--- SUPPLIED RECORDS Enclosed Below ---

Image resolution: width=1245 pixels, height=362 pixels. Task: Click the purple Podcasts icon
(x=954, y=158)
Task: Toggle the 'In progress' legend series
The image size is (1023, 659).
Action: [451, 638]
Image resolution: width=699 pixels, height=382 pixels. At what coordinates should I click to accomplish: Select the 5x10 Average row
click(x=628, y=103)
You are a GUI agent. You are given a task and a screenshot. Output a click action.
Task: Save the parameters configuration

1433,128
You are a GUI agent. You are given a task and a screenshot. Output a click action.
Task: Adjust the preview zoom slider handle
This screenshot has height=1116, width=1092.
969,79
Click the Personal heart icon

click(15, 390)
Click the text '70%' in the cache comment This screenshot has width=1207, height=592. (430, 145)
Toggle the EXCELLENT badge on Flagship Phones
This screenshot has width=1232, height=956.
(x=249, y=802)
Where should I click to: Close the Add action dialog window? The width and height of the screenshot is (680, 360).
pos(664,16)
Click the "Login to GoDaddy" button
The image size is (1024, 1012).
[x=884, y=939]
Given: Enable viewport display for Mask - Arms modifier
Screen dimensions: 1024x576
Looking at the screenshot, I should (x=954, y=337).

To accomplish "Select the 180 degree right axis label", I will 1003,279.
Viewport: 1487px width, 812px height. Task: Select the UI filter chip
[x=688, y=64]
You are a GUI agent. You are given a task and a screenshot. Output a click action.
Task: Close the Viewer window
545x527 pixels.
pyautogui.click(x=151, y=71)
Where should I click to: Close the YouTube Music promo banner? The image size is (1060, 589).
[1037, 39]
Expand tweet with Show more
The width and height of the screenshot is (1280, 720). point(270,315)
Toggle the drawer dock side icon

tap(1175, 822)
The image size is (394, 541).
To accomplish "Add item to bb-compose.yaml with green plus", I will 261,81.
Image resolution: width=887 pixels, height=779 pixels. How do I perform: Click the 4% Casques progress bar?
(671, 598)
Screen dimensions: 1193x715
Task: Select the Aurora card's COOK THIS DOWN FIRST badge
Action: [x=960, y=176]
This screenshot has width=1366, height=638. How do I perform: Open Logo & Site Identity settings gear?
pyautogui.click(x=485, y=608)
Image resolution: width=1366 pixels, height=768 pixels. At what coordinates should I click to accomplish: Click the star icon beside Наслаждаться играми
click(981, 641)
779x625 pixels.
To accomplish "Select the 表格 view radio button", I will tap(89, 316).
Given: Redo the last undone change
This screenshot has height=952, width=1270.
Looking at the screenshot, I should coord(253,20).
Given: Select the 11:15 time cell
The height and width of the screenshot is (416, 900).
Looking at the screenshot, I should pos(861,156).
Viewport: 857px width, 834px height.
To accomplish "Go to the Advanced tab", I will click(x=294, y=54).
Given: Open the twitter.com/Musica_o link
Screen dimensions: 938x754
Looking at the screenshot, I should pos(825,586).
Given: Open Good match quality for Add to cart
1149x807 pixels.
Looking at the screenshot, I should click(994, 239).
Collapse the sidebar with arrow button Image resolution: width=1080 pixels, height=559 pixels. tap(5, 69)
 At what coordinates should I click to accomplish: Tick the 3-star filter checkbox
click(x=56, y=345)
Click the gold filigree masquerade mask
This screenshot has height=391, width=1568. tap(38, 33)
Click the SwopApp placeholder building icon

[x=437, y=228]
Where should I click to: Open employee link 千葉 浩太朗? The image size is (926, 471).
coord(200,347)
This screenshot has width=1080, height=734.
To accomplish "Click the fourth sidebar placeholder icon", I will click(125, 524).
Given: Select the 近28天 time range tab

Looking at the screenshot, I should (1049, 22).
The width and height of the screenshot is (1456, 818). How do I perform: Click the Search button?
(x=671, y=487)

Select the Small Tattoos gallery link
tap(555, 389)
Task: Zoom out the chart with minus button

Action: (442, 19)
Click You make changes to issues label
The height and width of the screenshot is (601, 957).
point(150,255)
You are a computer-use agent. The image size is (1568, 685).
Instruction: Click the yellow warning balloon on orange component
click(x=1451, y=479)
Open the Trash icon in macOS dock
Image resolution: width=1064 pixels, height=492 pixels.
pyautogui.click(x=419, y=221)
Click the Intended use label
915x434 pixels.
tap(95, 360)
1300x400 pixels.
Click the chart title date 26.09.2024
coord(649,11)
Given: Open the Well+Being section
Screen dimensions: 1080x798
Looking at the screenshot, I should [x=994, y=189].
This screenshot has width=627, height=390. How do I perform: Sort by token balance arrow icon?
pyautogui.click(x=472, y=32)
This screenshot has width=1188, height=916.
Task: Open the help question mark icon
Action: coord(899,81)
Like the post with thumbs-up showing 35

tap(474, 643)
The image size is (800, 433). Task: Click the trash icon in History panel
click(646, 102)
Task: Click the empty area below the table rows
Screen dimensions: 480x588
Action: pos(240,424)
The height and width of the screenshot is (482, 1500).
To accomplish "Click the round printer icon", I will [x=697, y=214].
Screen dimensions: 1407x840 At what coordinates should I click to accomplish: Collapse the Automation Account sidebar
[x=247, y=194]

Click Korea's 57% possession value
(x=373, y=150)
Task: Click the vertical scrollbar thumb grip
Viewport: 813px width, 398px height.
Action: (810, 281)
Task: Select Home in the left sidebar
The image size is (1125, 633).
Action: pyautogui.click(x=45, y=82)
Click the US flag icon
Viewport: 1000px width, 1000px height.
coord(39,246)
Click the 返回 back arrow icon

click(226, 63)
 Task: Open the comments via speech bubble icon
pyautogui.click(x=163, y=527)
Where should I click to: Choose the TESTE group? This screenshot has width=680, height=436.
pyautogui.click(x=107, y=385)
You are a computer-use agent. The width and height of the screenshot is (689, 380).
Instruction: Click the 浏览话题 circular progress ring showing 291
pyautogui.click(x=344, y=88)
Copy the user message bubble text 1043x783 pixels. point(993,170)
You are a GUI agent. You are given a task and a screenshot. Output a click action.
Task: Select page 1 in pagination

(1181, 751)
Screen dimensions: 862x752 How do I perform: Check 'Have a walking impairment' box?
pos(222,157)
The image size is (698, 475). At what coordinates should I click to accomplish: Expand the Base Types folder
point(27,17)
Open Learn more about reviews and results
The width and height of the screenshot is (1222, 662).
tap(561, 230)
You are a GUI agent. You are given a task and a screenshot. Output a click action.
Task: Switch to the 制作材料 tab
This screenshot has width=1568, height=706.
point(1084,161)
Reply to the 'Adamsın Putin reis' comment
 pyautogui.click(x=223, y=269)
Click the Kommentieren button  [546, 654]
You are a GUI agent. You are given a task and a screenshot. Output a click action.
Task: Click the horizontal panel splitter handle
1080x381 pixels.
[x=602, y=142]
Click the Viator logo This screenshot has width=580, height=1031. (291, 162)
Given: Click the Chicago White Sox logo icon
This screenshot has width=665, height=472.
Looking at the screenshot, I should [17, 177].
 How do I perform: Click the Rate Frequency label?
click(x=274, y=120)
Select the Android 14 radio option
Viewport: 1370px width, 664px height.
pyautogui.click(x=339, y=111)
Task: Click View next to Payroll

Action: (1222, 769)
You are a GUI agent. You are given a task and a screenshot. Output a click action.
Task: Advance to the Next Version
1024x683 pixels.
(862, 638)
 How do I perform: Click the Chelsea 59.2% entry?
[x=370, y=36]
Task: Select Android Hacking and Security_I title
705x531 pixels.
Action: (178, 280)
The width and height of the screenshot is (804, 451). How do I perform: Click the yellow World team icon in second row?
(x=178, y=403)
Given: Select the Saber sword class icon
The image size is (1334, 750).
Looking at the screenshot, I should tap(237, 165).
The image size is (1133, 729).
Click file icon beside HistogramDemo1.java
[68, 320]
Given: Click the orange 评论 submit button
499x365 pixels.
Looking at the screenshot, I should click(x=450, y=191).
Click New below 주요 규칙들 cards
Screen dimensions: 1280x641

--- End of Enclosed SUPPLIED RECORDS ---

» PROBLEM TO SOLVE: Word for word, return all of the records.

» TASK SOLUTION:
Image resolution: width=1245 pixels, height=362 pixels. Task: Click the purple Podcasts icon
(x=954, y=158)
Task: Toggle the 'In progress' legend series
The image size is (1023, 659).
Action: [451, 638]
Image resolution: width=699 pixels, height=382 pixels. At what coordinates should I click to accomplish: Select the 5x10 Average row
click(x=628, y=103)
You are a GUI agent. You are given a task and a screenshot. Output a click action.
Task: Save the parameters configuration

1433,128
You are a GUI agent. You are given a task and a screenshot. Output a click action.
Task: Adjust the preview zoom slider handle
This screenshot has height=1116, width=1092.
969,79
Click the Personal heart icon

click(15, 390)
Click the text '70%' in the cache comment This screenshot has width=1207, height=592. (430, 145)
Toggle the EXCELLENT badge on Flagship Phones
This screenshot has width=1232, height=956.
(x=249, y=802)
Where should I click to: Close the Add action dialog window? The width and height of the screenshot is (680, 360).
pos(664,16)
Click the "Login to GoDaddy" button
The image size is (1024, 1012).
[x=884, y=939]
Given: Enable viewport display for Mask - Arms modifier
Screen dimensions: 1024x576
Looking at the screenshot, I should (x=954, y=337).

To accomplish "Select the 180 degree right axis label", I will 1003,279.
Viewport: 1487px width, 812px height. Task: Select the UI filter chip
[x=688, y=64]
You are a GUI agent. You are given a task and a screenshot. Output a click action.
Task: Close the Viewer window
545x527 pixels.
pyautogui.click(x=151, y=71)
Where should I click to: Close the YouTube Music promo banner? The image size is (1060, 589).
[1037, 39]
Expand tweet with Show more
The width and height of the screenshot is (1280, 720). point(270,315)
Toggle the drawer dock side icon

tap(1175, 822)
The image size is (394, 541).
To accomplish "Add item to bb-compose.yaml with green plus", I will 261,81.
Image resolution: width=887 pixels, height=779 pixels. How do I perform: Click the 4% Casques progress bar?
(671, 598)
Screen dimensions: 1193x715
Task: Select the Aurora card's COOK THIS DOWN FIRST badge
Action: [x=960, y=176]
This screenshot has width=1366, height=638. How do I perform: Open Logo & Site Identity settings gear?
pyautogui.click(x=485, y=608)
Image resolution: width=1366 pixels, height=768 pixels. At what coordinates should I click to accomplish: Click the star icon beside Наслаждаться играми
click(981, 641)
779x625 pixels.
To accomplish "Select the 表格 view radio button", I will tap(89, 316).
Given: Redo the last undone change
This screenshot has height=952, width=1270.
Looking at the screenshot, I should coord(253,20).
Given: Select the 11:15 time cell
The height and width of the screenshot is (416, 900).
Looking at the screenshot, I should pos(861,156).
Viewport: 857px width, 834px height.
To accomplish "Go to the Advanced tab", I will click(x=294, y=54).
Given: Open the twitter.com/Musica_o link
Screen dimensions: 938x754
Looking at the screenshot, I should pos(825,586).
Given: Open Good match quality for Add to cart
1149x807 pixels.
Looking at the screenshot, I should click(994, 239).
Collapse the sidebar with arrow button Image resolution: width=1080 pixels, height=559 pixels. tap(5, 69)
 At what coordinates should I click to accomplish: Tick the 3-star filter checkbox
click(x=56, y=345)
Click the gold filigree masquerade mask
This screenshot has height=391, width=1568. tap(38, 33)
Click the SwopApp placeholder building icon

[x=437, y=228]
Where should I click to: Open employee link 千葉 浩太朗? The image size is (926, 471).
coord(200,347)
This screenshot has width=1080, height=734.
To accomplish "Click the fourth sidebar placeholder icon", I will click(125, 524).
Given: Select the 近28天 time range tab

Looking at the screenshot, I should (1049, 22).
The width and height of the screenshot is (1456, 818). How do I perform: Click the Search button?
(x=671, y=487)

Select the Small Tattoos gallery link
tap(555, 389)
Task: Zoom out the chart with minus button

Action: (442, 19)
Click You make changes to issues label
The height and width of the screenshot is (601, 957).
point(150,255)
You are a computer-use agent. The image size is (1568, 685).
Instruction: Click the yellow warning balloon on orange component
click(x=1451, y=479)
Open the Trash icon in macOS dock
Image resolution: width=1064 pixels, height=492 pixels.
pyautogui.click(x=419, y=221)
Click the Intended use label
915x434 pixels.
tap(95, 360)
1300x400 pixels.
Click the chart title date 26.09.2024
coord(649,11)
Given: Open the Well+Being section
Screen dimensions: 1080x798
Looking at the screenshot, I should [x=994, y=189].
This screenshot has width=627, height=390. How do I perform: Sort by token balance arrow icon?
pyautogui.click(x=472, y=32)
This screenshot has width=1188, height=916.
Task: Open the help question mark icon
Action: coord(899,81)
Like the post with thumbs-up showing 35

tap(474, 643)
The image size is (800, 433). Task: Click the trash icon in History panel
click(646, 102)
Task: Click the empty area below the table rows
Screen dimensions: 480x588
Action: pos(240,424)
The height and width of the screenshot is (482, 1500).
To accomplish "Click the round printer icon", I will [x=697, y=214].
Screen dimensions: 1407x840 At what coordinates should I click to accomplish: Collapse the Automation Account sidebar
[x=247, y=194]

Click Korea's 57% possession value
(x=373, y=150)
Task: Click the vertical scrollbar thumb grip
Viewport: 813px width, 398px height.
Action: (810, 281)
Task: Select Home in the left sidebar
The image size is (1125, 633).
Action: pyautogui.click(x=45, y=82)
Click the US flag icon
Viewport: 1000px width, 1000px height.
coord(39,246)
Click the 返回 back arrow icon

click(226, 63)
 Task: Open the comments via speech bubble icon
pyautogui.click(x=163, y=527)
Where should I click to: Choose the TESTE group? This screenshot has width=680, height=436.
pyautogui.click(x=107, y=385)
You are a computer-use agent. The width and height of the screenshot is (689, 380).
Instruction: Click the 浏览话题 circular progress ring showing 291
pyautogui.click(x=344, y=88)
Copy the user message bubble text 1043x783 pixels. point(993,170)
You are a GUI agent. You are given a task and a screenshot. Output a click action.
Task: Select page 1 in pagination

(1181, 751)
Screen dimensions: 862x752 How do I perform: Check 'Have a walking impairment' box?
pos(222,157)
The image size is (698, 475). At what coordinates should I click to accomplish: Expand the Base Types folder
point(27,17)
Open Learn more about reviews and results
The width and height of the screenshot is (1222, 662).
tap(561, 230)
You are a GUI agent. You are given a task and a screenshot. Output a click action.
Task: Switch to the 制作材料 tab
This screenshot has width=1568, height=706.
point(1084,161)
Reply to the 'Adamsın Putin reis' comment
 pyautogui.click(x=223, y=269)
Click the Kommentieren button  [546, 654]
You are a GUI agent. You are given a task and a screenshot. Output a click action.
Task: Click the horizontal panel splitter handle
1080x381 pixels.
[x=602, y=142]
Click the Viator logo This screenshot has width=580, height=1031. (291, 162)
Given: Click the Chicago White Sox logo icon
This screenshot has width=665, height=472.
Looking at the screenshot, I should [17, 177].
 How do I perform: Click the Rate Frequency label?
click(x=274, y=120)
Select the Android 14 radio option
Viewport: 1370px width, 664px height.
pyautogui.click(x=339, y=111)
Task: Click View next to Payroll

Action: (1222, 769)
You are a GUI agent. You are given a task and a screenshot. Output a click action.
Task: Advance to the Next Version
1024x683 pixels.
(862, 638)
 How do I perform: Click the Chelsea 59.2% entry?
[x=370, y=36]
Task: Select Android Hacking and Security_I title
705x531 pixels.
Action: (178, 280)
The width and height of the screenshot is (804, 451). How do I perform: Click the yellow World team icon in second row?
(x=178, y=403)
Given: Select the Saber sword class icon
The image size is (1334, 750).
Looking at the screenshot, I should tap(237, 165).
The image size is (1133, 729).
Click file icon beside HistogramDemo1.java
[68, 320]
Given: Click the orange 评论 submit button
499x365 pixels.
Looking at the screenshot, I should click(x=450, y=191).
Click New below 주요 규칙들 cards
Screen dimensions: 1280x641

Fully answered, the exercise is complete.